Use real HTML-Diff algorithm in Drupal Diff module
AndreU - May 10, 2009 - 11:27
| Project: | Diff |
| Version: | 6.x-2.x-dev |
| Component: | Code |
| Category: | feature request |
| Priority: | normal |
| Assigned: | yhahn |
| Status: | postponed |
Jump to:
Description
Suggestion
Daisy Diff can make a real diff of html-code instead of just striping out html-tags. In GSoC 2008 the author wrote a php version for Wikipedia: http://svn.wikimedia.org/svnroot/mediawiki/trunk/phase3/includes/diff/
Maybe it could also be used for the Drupal Diff module?
Daisy Diff Description
Daisy Diff is a Java library that diffs (compares) HTML files. It highlights added and removed words and annotates changes to the styling.
- Works with badly formed HTML that can be found "in the wild".
- The diffing is more specialized in HTML than XML tree differs. Changing part of a text node will not cause the entire node to be changed.
- In addition to the default visual diff, HTML source can be diffed coherently.
- Provides easy to understand descriptions of the changes.

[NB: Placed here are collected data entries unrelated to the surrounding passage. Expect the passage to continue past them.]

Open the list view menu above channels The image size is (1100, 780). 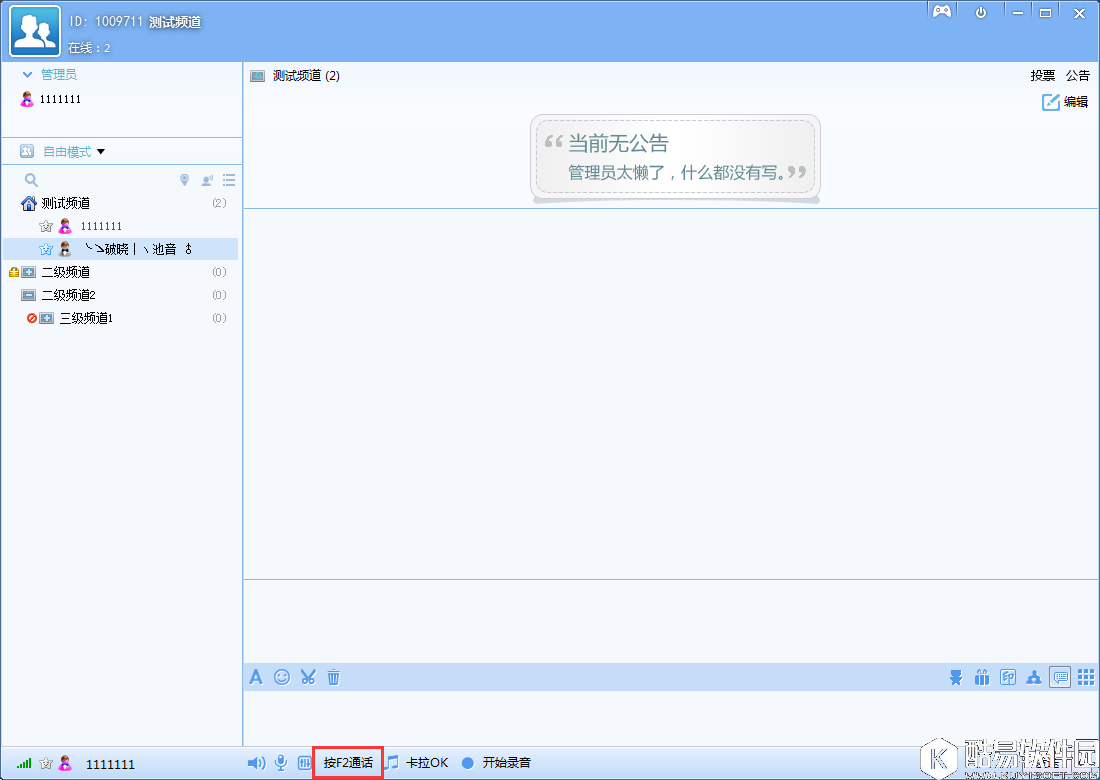click(x=228, y=179)
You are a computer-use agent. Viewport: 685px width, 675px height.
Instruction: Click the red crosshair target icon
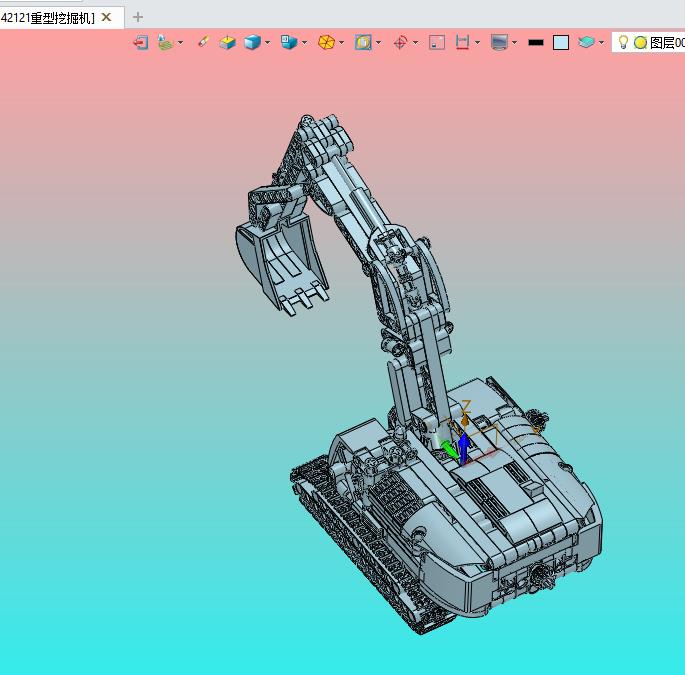tap(400, 43)
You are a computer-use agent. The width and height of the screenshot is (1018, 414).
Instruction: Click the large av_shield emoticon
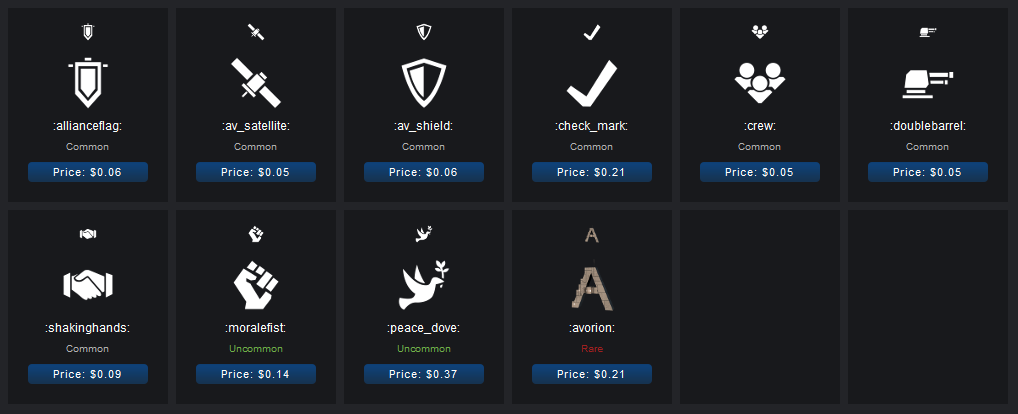tap(424, 84)
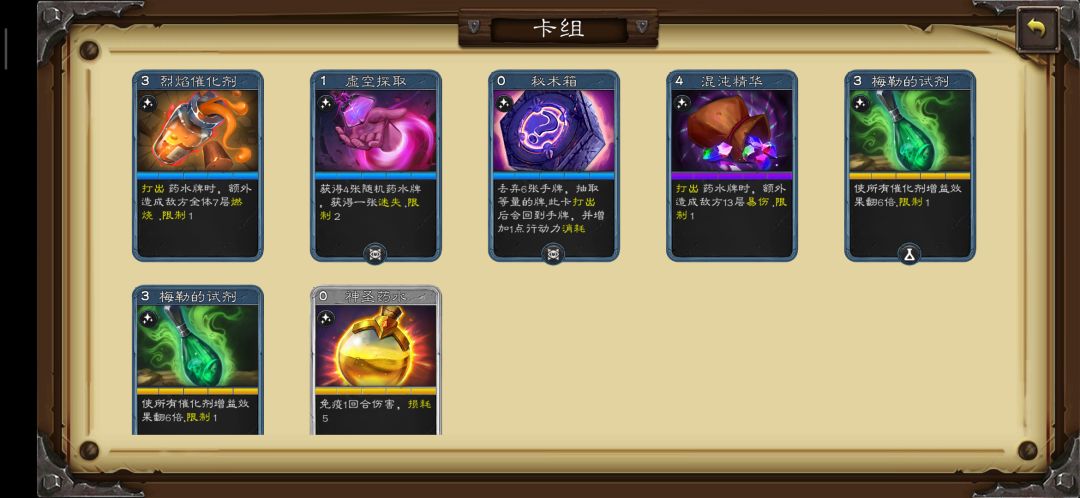Select the 虚空探取 card artwork
The width and height of the screenshot is (1080, 498).
[x=375, y=131]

- The default GUI allows easy browsing of the modifications through keyboard shortcuts and links.
Demo of HTML-Diff: http://code.google.com/p/daisydiff/wiki/Examples

#1
I had a detailed look at daisydiff and started integrating it into the diff module. The problem is that the PHP implementation of daisydiff is very slow when documens are longer (>4 screen pages). I talked to Guy, the developer of daisydiff and he confirmed this. The comparison does not deliver good results for longer documents. Therefore, I can not recommend using daisydiff for the diff module.
#2
Thanks for this evaluation - please feel free to make active again if/when the performance of this library is improved.